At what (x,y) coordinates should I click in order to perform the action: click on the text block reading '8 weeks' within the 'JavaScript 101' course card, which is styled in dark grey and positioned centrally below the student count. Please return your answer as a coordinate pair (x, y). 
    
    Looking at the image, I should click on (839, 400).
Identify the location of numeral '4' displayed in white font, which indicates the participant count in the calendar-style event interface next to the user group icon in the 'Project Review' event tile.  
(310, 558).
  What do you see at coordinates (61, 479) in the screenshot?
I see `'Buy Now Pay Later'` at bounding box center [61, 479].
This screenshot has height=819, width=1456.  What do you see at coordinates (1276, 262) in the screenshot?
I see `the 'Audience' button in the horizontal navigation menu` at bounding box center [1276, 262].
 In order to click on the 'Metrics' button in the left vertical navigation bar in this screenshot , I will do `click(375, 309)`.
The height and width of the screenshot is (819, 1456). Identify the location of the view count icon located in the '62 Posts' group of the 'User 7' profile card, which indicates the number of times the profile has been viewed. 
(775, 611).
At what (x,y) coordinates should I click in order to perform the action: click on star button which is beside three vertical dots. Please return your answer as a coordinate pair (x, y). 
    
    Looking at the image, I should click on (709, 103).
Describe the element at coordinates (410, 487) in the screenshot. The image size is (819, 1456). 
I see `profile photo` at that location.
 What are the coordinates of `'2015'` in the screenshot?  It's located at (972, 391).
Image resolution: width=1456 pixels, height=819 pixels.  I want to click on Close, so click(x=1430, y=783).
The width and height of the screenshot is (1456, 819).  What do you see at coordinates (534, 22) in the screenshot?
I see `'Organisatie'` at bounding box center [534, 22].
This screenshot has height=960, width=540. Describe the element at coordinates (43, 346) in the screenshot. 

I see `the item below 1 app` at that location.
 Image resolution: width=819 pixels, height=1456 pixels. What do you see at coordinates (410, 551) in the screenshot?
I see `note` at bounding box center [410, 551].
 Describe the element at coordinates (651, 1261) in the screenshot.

..............................

Set exercise – Copy out every one of the rows above verbatim, in their original order.

Solution for this exercise –
At what (x,y) coordinates should I click in order to perform the action: click on the text block reading '8 weeks' within the 'JavaScript 101' course card, which is styled in dark grey and positioned centrally below the student count. Please return your answer as a coordinate pair (x, y). 
    
    Looking at the image, I should click on (839, 400).
Identify the location of numeral '4' displayed in white font, which indicates the participant count in the calendar-style event interface next to the user group icon in the 'Project Review' event tile.  
(310, 558).
  What do you see at coordinates (61, 479) in the screenshot?
I see `'Buy Now Pay Later'` at bounding box center [61, 479].
This screenshot has height=819, width=1456.  What do you see at coordinates (1276, 262) in the screenshot?
I see `the 'Audience' button in the horizontal navigation menu` at bounding box center [1276, 262].
 In order to click on the 'Metrics' button in the left vertical navigation bar in this screenshot , I will do `click(375, 309)`.
The height and width of the screenshot is (819, 1456). Identify the location of the view count icon located in the '62 Posts' group of the 'User 7' profile card, which indicates the number of times the profile has been viewed. 
(775, 611).
At what (x,y) coordinates should I click in order to perform the action: click on star button which is beside three vertical dots. Please return your answer as a coordinate pair (x, y). 
    
    Looking at the image, I should click on (709, 103).
Describe the element at coordinates (410, 487) in the screenshot. The image size is (819, 1456). 
I see `profile photo` at that location.
 What are the coordinates of `'2015'` in the screenshot?  It's located at (972, 391).
Image resolution: width=1456 pixels, height=819 pixels.  I want to click on Close, so click(x=1430, y=783).
The width and height of the screenshot is (1456, 819).  What do you see at coordinates (534, 22) in the screenshot?
I see `'Organisatie'` at bounding box center [534, 22].
This screenshot has height=960, width=540. Describe the element at coordinates (43, 346) in the screenshot. 

I see `the item below 1 app` at that location.
 Image resolution: width=819 pixels, height=1456 pixels. What do you see at coordinates (410, 551) in the screenshot?
I see `note` at bounding box center [410, 551].
 Describe the element at coordinates (651, 1261) in the screenshot.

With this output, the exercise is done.